In presenting the prestigious Current Affairs Home Award, the RTS said of the programme it was "not only an engaging watch but... thorough and also went the extra mile to lay bare the whole chain from refugee camp to the High Street rail".

It should also be noted that Primark: On the Rack had to beat two other nominated programmes to scoop the prize, both of them BBC documentaries, and one of them another Panorama - Omagh: What the Police Were Never Told, John Ware's report on GCHQ intelligence surrounding the Omagh bombing.

Comments from Lord Mandelson in Monday's Panorama on how banks are treating small businesses in the economic downturn created a lot of news.

Shout 99 particularly picked up on how the Business secretary had said banks were leaving a number of businesses "high and dry" as they cut back on lending.

Business guru and Dragon's Den star Theo Paphitis was the programme reporter on Credit Where It's Due and gave Panorama some top tips for businesses which want to be successful.

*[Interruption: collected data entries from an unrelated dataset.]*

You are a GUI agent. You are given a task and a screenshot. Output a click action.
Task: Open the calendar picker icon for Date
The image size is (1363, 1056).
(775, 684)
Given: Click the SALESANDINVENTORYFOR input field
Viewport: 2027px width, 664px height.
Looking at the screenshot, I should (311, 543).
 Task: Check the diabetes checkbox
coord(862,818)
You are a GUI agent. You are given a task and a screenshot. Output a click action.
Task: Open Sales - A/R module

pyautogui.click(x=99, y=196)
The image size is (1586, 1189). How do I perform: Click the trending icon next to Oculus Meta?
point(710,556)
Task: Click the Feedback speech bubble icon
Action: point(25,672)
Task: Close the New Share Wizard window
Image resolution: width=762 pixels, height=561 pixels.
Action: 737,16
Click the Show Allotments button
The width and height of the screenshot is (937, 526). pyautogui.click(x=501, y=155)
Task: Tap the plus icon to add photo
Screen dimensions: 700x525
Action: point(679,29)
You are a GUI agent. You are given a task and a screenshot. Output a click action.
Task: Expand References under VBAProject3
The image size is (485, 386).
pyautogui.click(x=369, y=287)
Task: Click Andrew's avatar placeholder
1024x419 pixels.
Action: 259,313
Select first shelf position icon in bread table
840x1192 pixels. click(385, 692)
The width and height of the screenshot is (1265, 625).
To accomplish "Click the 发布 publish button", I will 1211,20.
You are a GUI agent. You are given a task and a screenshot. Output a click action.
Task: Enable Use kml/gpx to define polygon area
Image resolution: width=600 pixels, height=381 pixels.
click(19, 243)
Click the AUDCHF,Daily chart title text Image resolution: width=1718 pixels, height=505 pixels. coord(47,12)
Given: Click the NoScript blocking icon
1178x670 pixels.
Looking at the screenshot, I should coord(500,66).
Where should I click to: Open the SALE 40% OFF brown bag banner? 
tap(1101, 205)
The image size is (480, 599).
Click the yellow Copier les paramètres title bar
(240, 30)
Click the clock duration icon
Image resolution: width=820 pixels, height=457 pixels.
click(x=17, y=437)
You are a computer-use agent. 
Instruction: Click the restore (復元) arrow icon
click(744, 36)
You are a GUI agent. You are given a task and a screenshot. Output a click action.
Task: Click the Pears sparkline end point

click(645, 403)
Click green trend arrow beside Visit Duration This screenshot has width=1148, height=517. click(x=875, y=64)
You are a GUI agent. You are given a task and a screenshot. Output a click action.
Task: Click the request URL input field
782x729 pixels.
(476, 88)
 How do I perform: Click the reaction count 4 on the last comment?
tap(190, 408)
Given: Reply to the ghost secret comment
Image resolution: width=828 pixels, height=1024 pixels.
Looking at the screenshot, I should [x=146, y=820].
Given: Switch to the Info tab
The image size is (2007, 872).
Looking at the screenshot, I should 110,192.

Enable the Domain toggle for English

Tuesday was the 10-year anniversary of the Macpherson report into the failure of the Metropolitan Police investigation to find and convict teenager Stephen Lawrence's killers.

Headed by Sir William Macpherson, the inquiry famously concluded that London's Metropolitan Police force was "institutionally racist".

On Wednesday Nicola Rollock wrote in The Guardian that stop and search statistics undermine police claims to have tackled institutional racism.

In October, amid a series of high profile race rows at the top of the Met, Panorama conducted a new investigation into police racism in
The Secret Policeman Returns
.

It told a bleak story of officers and staff who feel sidelined and victimised, as well as disturbing allegations that those police officers who speak out over race feel punished not supported.

The Evening Standard reported on Wednesday that Gordon Brown had "fuelled the banking crisis by pressurising City watchdogs into light-touch regulation" and "not to question the business models of banks such as Northern Rock, HBOS and Bradford and Bingley".

We've been following the financial crisis since it began and In December Robert Peston reported for Panorama on what had been cataclysmic year for our banks and economy.

On Thursday, Lord Ashdown, Lord Patten, and others wrote a letter to the Times about the need to involve Hamas in peace negotiations.

Danny Finkelstein suggested that the letter made classic errors and in fact Hamas should be treated to a diplomacy of mixed isolation and tough resistance. The troubles in the region have been covered for years by Panorama, who were last there in January after the recent conflict.

On Friday, US President Barack Obama announced his budget for 2010. The budget, which aims to help lift the US out of financial turmoil, is worth a staggering $3.6tn. Over $600bn will go to healthcare reform. MyDD claims that this is America's return to fairness, while Pickled Politics calls it the biggest left wing budget in history.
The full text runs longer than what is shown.